A demonstration of the upcoming IBM product family currently developed under codename Vulcan made it very clear that even the big players are adopting these Web 2.0 standards, although they are also the biggest supports of SOA and the WS-* standard family. The upcoming version of IBM connections is supporting the RESTful protocolActivity Streams and allows for third party applications to report their events to connections, which then displays them in the user’s stream. Once the user clicks on the event in the stream, an Open Social gadget is displayed that shows content from the original application which can include active parts like buttons for approval of documents.
After that I investigated a bit and found a lot of other applications using these Web 2.0 standards and some people are even speaking of WOA, Web-oriented Architecture in contrast to SOA. Among those applications are e.g. the open source DMS nuxeo (one of my favorite OSS packages, due to their innovative developers) and  the CMS Magnolia, which is not very popular in Germany but yet absolutely comparable to Typo3, Drupal and all the other well known CM systems.

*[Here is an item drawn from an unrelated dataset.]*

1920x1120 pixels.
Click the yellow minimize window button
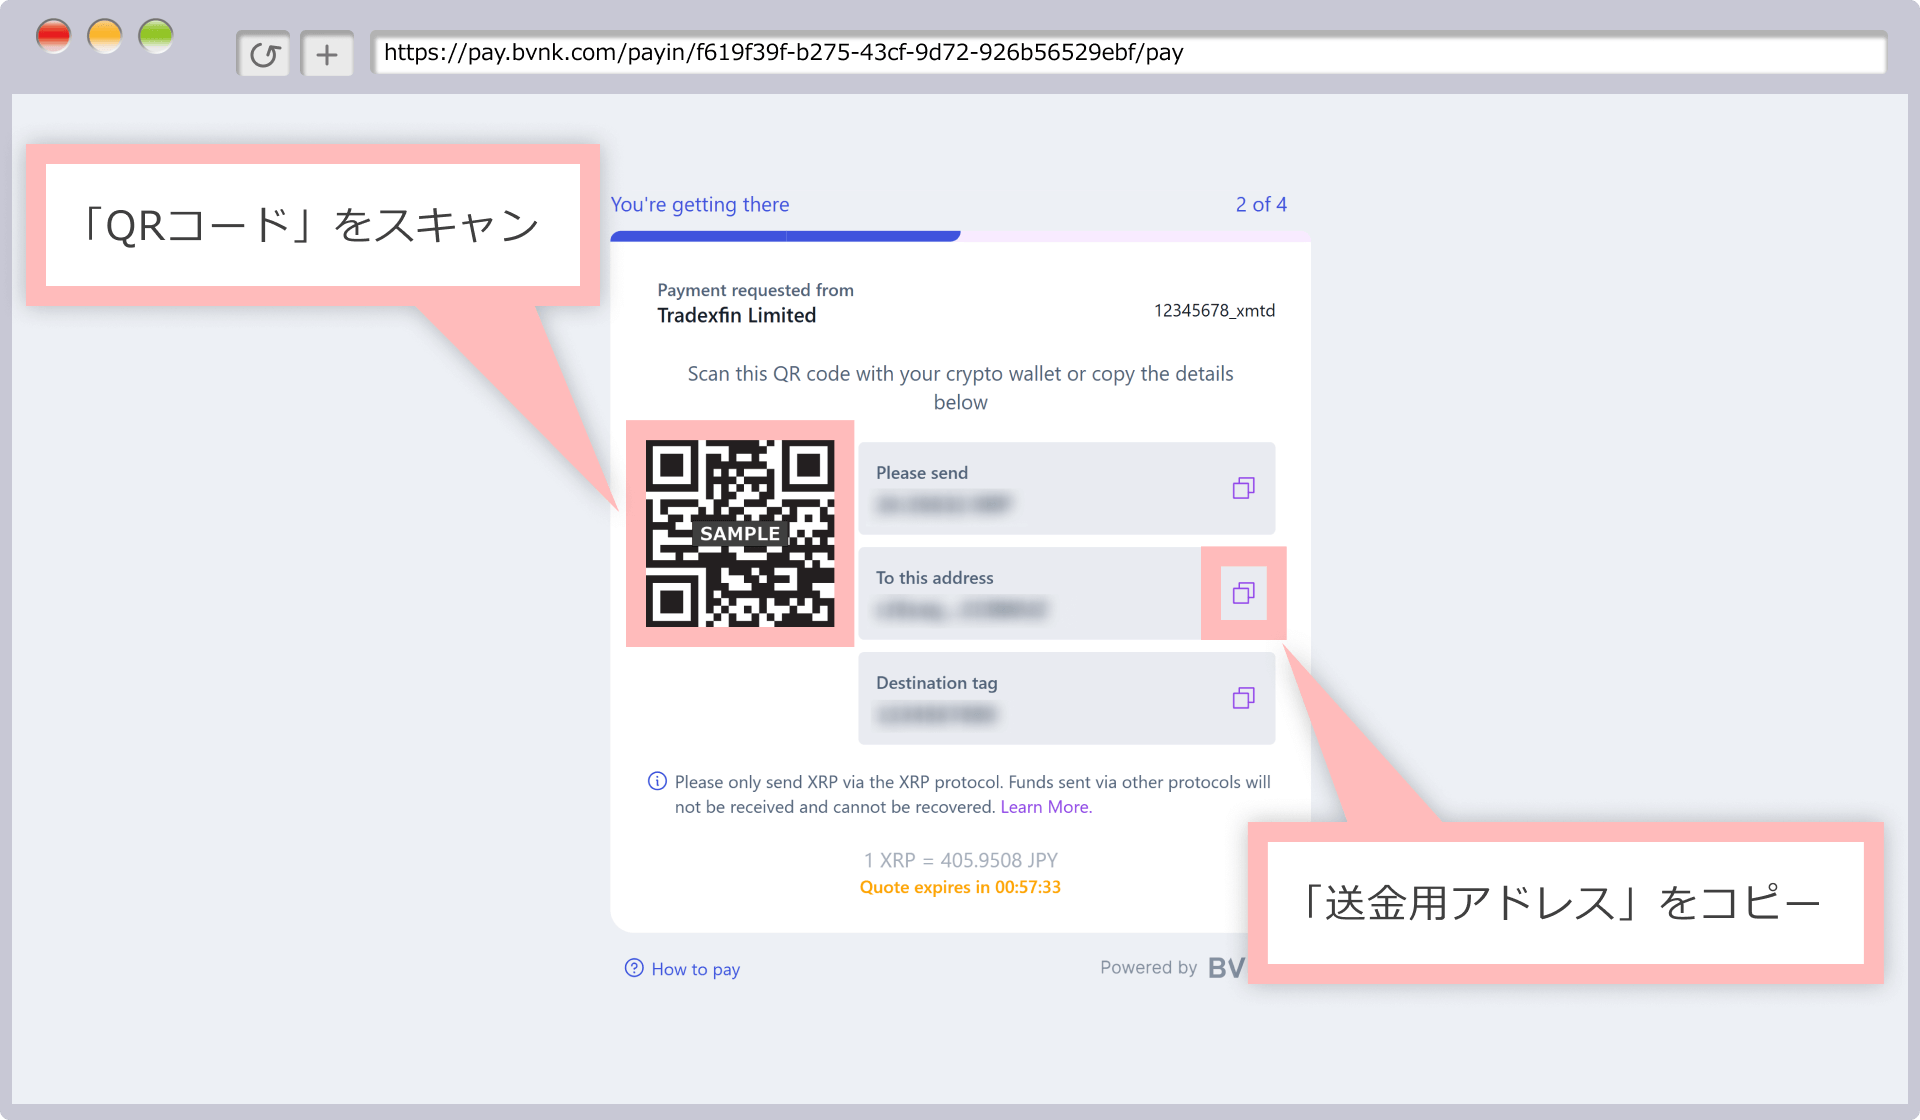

I’ve also learned that in contrast to my claim in the last post there is in fact a standard that can be seen as the Web 2.0 counterpart of BPML, called EMML for Enterprise Mashup Markup Language. The reason that I wasn’t aware of that seems that its adoption rate seems to be rather small. Only very few products support it and none of them seems very popular. A Wikipedia article provides a very good comparison of portlets and mashups. From my perspective, there is an additional argument: the portlet standards JSR168 and 286 are Java only and I don’t know whether non Java applications can conform to those. In contrast to that, Open Social gadgets only rely on client-side JavaScript, XML, HTML and CSS only, so that any server-side language can be used. Therefore, it is a very promising approach to replace the more complex Java portlets with lightweight Open Social gadgets. A little drop of bitterness is that there are competing standards in the Web 2.0 world. We have W3C widgets and Google Wave gadgets (the latter one can be pronounced dead, I guess) and social portals have to support multiple standards, which is never a good constellation.
So much for now, I’m sure there will be more to report in a few weeks.